### Exercise brief
Copy the rows below verbatim, starting at the line containing "724x1568 pixels." and ending with the line containing "[x=737, y=836]", including both of those lines.

### Input
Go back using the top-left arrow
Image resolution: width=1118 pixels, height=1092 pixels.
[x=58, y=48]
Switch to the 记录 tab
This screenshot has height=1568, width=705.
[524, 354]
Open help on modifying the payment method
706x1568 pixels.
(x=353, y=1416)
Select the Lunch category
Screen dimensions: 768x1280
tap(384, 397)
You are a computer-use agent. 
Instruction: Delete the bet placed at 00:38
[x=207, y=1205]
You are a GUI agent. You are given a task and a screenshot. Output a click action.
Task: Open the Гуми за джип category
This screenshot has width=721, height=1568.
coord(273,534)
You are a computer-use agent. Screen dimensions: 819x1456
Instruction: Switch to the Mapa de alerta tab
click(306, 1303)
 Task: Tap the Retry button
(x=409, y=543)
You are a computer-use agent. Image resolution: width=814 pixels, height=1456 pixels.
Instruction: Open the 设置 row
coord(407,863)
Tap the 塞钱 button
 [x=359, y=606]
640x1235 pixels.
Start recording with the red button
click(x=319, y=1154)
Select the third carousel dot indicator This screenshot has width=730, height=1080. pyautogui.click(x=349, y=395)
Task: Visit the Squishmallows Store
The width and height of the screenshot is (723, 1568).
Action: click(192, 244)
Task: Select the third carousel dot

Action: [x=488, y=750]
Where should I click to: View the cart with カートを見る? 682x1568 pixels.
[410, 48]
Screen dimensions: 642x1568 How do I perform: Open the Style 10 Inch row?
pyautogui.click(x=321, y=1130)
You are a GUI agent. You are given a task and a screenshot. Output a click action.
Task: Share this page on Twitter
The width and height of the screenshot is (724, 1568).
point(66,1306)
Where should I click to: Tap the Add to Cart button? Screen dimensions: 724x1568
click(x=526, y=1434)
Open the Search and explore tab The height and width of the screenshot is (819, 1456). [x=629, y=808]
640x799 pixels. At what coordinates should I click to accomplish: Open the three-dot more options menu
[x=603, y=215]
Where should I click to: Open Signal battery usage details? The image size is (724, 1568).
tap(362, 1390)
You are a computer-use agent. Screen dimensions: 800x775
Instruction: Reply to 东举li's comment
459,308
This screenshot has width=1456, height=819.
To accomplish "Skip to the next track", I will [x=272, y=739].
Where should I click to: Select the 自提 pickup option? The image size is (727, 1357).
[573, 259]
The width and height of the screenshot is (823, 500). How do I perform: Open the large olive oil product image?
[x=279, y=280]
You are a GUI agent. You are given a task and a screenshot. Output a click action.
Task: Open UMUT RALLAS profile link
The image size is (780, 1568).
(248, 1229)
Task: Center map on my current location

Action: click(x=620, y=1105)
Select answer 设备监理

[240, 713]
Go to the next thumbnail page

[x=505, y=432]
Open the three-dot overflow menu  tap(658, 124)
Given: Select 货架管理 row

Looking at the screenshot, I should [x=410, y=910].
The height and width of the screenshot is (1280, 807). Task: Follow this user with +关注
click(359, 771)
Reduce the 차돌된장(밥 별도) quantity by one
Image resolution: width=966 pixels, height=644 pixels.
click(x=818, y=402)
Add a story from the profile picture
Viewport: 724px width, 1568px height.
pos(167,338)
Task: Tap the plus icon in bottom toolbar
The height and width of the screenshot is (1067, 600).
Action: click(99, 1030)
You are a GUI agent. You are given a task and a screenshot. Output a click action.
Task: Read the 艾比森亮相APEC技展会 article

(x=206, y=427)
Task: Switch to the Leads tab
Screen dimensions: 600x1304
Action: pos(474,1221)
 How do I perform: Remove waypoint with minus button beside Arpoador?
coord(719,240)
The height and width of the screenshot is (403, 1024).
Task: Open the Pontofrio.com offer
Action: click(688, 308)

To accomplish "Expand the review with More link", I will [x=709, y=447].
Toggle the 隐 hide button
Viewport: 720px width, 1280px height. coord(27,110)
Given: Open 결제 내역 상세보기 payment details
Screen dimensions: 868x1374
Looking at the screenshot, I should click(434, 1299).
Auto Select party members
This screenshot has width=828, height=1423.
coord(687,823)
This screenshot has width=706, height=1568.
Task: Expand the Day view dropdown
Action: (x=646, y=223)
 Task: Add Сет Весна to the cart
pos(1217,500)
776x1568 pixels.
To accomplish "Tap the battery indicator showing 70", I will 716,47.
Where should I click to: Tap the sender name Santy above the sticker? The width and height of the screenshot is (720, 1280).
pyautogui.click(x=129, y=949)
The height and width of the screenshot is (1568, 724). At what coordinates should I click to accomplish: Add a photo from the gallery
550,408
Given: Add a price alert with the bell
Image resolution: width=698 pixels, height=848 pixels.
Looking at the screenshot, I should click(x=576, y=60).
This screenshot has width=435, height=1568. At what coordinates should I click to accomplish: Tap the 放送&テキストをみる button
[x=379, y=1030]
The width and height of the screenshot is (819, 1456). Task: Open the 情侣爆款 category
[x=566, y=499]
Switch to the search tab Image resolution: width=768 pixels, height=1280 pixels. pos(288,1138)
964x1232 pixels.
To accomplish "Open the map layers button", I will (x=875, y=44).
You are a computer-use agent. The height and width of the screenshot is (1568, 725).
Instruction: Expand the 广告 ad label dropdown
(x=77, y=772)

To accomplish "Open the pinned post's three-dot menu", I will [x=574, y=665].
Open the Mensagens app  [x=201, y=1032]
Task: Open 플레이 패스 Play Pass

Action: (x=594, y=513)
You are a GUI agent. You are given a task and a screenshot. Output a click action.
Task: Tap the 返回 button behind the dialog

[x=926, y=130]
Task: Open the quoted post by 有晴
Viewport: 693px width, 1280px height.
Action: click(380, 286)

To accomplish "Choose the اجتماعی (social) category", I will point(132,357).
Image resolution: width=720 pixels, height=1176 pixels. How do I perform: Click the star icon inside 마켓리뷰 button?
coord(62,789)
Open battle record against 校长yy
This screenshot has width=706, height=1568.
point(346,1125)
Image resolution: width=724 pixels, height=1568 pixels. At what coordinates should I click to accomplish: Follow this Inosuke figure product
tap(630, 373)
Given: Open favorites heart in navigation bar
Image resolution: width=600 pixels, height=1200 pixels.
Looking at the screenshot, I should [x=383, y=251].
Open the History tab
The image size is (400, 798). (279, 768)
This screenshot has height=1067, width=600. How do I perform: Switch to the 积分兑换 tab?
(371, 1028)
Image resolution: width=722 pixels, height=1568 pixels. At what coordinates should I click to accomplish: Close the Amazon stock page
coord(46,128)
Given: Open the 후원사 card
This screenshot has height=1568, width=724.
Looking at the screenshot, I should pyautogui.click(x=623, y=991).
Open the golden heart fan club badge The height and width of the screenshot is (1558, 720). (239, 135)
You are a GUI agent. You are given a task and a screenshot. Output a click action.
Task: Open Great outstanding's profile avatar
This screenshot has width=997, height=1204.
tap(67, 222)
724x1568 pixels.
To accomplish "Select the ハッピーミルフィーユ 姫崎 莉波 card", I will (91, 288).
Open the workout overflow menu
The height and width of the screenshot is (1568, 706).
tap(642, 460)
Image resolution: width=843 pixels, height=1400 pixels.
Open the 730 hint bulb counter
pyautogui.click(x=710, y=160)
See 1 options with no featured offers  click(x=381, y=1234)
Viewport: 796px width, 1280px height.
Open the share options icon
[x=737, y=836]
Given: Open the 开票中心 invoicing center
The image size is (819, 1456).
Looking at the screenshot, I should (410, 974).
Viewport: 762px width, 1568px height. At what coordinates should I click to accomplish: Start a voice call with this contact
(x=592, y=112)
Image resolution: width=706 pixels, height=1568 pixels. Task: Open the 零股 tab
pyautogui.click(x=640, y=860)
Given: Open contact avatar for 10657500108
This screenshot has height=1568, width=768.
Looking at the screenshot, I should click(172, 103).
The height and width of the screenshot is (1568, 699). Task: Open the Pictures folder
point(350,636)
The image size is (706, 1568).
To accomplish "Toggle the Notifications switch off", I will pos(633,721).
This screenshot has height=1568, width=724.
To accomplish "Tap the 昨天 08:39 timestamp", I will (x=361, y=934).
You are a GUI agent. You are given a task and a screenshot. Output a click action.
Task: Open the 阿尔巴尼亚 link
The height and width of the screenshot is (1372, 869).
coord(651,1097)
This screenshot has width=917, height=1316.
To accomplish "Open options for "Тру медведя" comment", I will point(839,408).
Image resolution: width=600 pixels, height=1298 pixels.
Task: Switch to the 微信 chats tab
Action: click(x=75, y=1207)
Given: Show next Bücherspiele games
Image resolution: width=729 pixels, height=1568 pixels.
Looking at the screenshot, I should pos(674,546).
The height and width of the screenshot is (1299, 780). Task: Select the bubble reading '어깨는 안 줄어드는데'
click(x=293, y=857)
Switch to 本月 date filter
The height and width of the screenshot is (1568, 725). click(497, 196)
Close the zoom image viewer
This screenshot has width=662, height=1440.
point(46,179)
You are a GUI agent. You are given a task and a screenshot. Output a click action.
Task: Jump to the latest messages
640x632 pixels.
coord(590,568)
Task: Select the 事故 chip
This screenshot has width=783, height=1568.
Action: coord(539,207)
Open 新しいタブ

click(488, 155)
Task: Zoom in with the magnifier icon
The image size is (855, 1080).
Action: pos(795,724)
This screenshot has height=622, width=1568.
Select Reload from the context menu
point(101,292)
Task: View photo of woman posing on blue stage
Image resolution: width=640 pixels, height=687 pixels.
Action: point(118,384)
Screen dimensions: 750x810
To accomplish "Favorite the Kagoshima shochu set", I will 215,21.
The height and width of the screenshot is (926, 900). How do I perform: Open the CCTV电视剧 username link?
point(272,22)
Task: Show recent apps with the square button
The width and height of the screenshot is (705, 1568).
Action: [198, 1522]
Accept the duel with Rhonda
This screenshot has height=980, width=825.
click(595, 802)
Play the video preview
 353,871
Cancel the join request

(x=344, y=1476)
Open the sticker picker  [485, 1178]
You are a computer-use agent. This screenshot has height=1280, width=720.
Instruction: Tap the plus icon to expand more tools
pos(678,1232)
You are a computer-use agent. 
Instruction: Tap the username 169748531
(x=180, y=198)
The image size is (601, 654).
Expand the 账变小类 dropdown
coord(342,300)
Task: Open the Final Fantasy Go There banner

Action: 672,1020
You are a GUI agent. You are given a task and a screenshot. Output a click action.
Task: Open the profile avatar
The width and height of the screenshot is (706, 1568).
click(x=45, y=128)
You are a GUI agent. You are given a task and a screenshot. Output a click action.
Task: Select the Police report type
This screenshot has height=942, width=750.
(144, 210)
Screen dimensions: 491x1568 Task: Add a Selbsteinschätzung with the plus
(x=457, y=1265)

### Expected answer
724x1568 pixels.
To accomplish "Select the ハッピーミルフィーユ 姫崎 莉波 card", I will (91, 288).
Open the workout overflow menu
The height and width of the screenshot is (1568, 706).
tap(642, 460)
Image resolution: width=843 pixels, height=1400 pixels.
Open the 730 hint bulb counter
pyautogui.click(x=710, y=160)
See 1 options with no featured offers  click(x=381, y=1234)
Viewport: 796px width, 1280px height.
Open the share options icon
[x=737, y=836]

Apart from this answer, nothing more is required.